■ Exercice proposé
Recopiez à l'identique le passage qui s'ouvre sur la première ligne des données et se termine par la ligne contenant "Click the greyed-out", ces deux lignes comprises.

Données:
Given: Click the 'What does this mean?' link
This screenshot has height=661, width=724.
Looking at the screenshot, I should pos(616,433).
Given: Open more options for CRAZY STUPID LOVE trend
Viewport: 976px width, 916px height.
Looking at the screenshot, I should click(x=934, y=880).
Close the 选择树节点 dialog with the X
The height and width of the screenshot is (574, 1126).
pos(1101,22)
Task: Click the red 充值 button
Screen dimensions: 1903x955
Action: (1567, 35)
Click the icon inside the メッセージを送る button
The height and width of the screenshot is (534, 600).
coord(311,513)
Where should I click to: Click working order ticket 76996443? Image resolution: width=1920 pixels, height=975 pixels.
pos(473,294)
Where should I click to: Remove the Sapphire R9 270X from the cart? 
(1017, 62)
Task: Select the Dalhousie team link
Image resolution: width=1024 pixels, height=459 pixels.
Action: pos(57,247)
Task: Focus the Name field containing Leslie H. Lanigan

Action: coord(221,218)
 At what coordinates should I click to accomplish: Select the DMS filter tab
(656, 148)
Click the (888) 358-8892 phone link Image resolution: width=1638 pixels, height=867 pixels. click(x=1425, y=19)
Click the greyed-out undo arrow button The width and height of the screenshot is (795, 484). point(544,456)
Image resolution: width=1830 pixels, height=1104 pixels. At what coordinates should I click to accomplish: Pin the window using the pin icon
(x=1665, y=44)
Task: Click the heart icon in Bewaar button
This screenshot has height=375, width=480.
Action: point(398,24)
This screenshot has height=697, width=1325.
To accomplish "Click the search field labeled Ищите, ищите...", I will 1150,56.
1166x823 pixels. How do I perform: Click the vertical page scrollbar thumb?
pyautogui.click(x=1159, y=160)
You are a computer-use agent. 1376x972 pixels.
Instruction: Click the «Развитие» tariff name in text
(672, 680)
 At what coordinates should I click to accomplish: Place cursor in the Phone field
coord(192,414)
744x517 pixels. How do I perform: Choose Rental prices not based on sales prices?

■ Réponse à l'exercice
Given: Click the 'What does this mean?' link
This screenshot has height=661, width=724.
Looking at the screenshot, I should pos(616,433).
Given: Open more options for CRAZY STUPID LOVE trend
Viewport: 976px width, 916px height.
Looking at the screenshot, I should click(x=934, y=880).
Close the 选择树节点 dialog with the X
The height and width of the screenshot is (574, 1126).
pos(1101,22)
Task: Click the red 充值 button
Screen dimensions: 1903x955
Action: (1567, 35)
Click the icon inside the メッセージを送る button
The height and width of the screenshot is (534, 600).
coord(311,513)
Where should I click to: Click working order ticket 76996443? Image resolution: width=1920 pixels, height=975 pixels.
pos(473,294)
Where should I click to: Remove the Sapphire R9 270X from the cart? 
(1017, 62)
Task: Select the Dalhousie team link
Image resolution: width=1024 pixels, height=459 pixels.
Action: pos(57,247)
Task: Focus the Name field containing Leslie H. Lanigan

Action: coord(221,218)
 At what coordinates should I click to accomplish: Select the DMS filter tab
(656, 148)
Click the (888) 358-8892 phone link Image resolution: width=1638 pixels, height=867 pixels. click(x=1425, y=19)
Click the greyed-out undo arrow button The width and height of the screenshot is (795, 484). point(544,456)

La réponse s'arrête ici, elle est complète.